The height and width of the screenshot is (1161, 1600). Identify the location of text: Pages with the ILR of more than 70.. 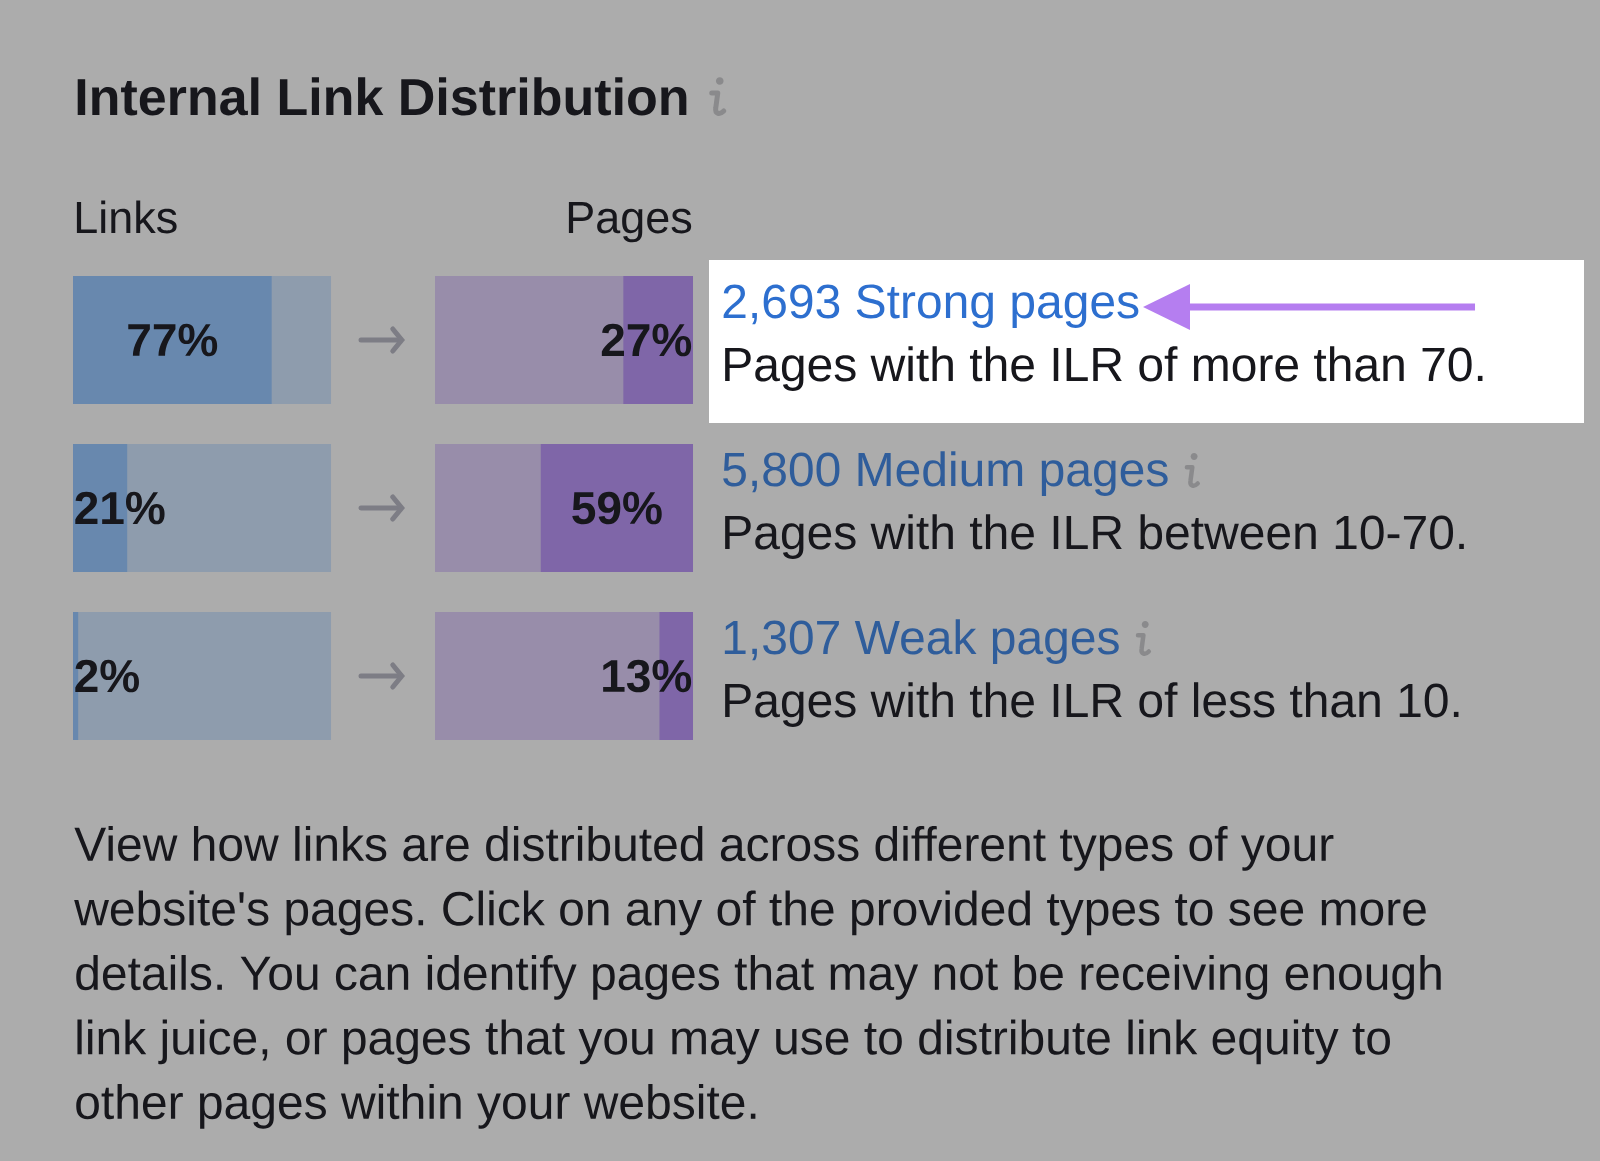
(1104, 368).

========

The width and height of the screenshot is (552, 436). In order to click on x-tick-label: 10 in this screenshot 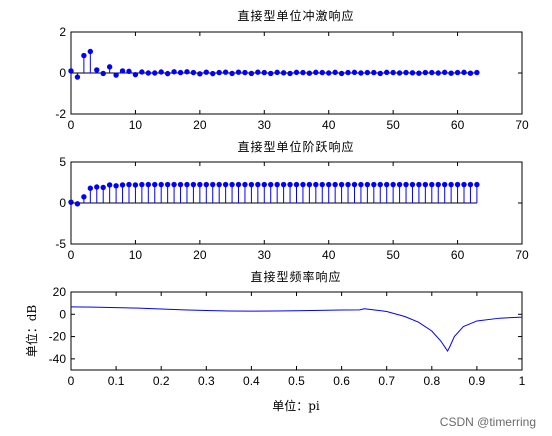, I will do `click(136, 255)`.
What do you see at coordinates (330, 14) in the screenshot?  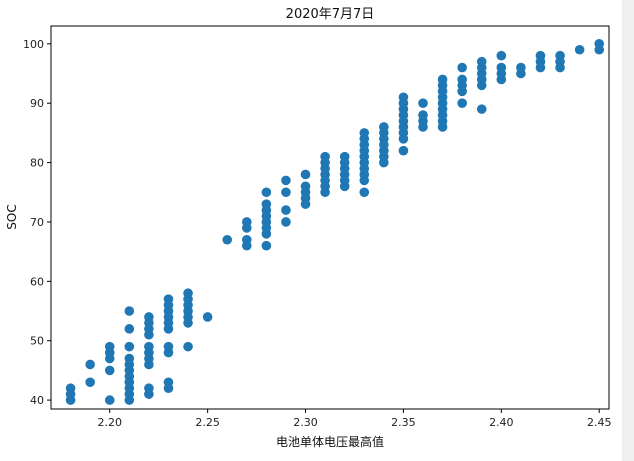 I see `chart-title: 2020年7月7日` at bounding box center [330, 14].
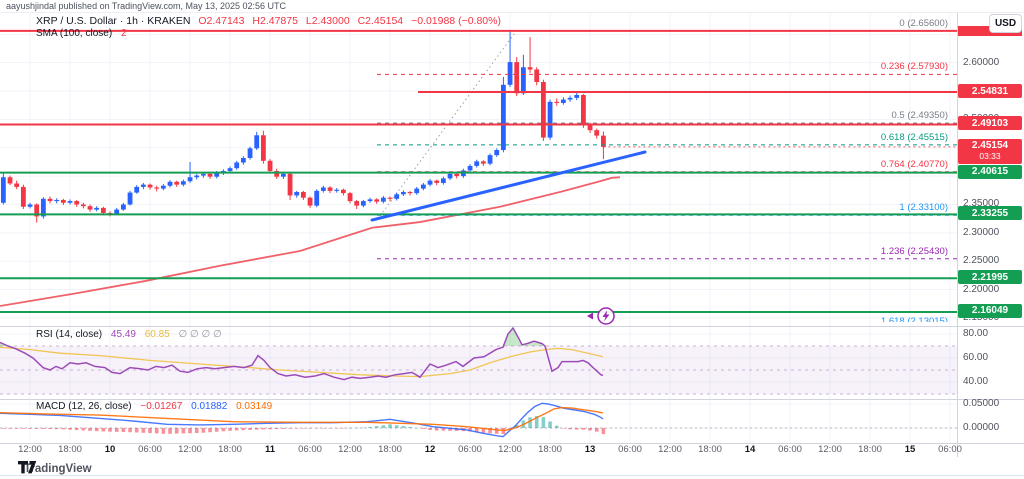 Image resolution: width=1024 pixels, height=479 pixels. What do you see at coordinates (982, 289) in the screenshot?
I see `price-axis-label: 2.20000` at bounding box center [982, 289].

========

Your goal => Turn the rows from the line containing "The height and" through the line containing "(1104, 368)." into a numbered list, skipping any blank lines. Leave the pictures out of the answer.

Reply to the task =>
1. The height and width of the screenshot is (1161, 1600). Identify the location of text: Pages with the ILR of more than 70.. 
2. (1104, 368).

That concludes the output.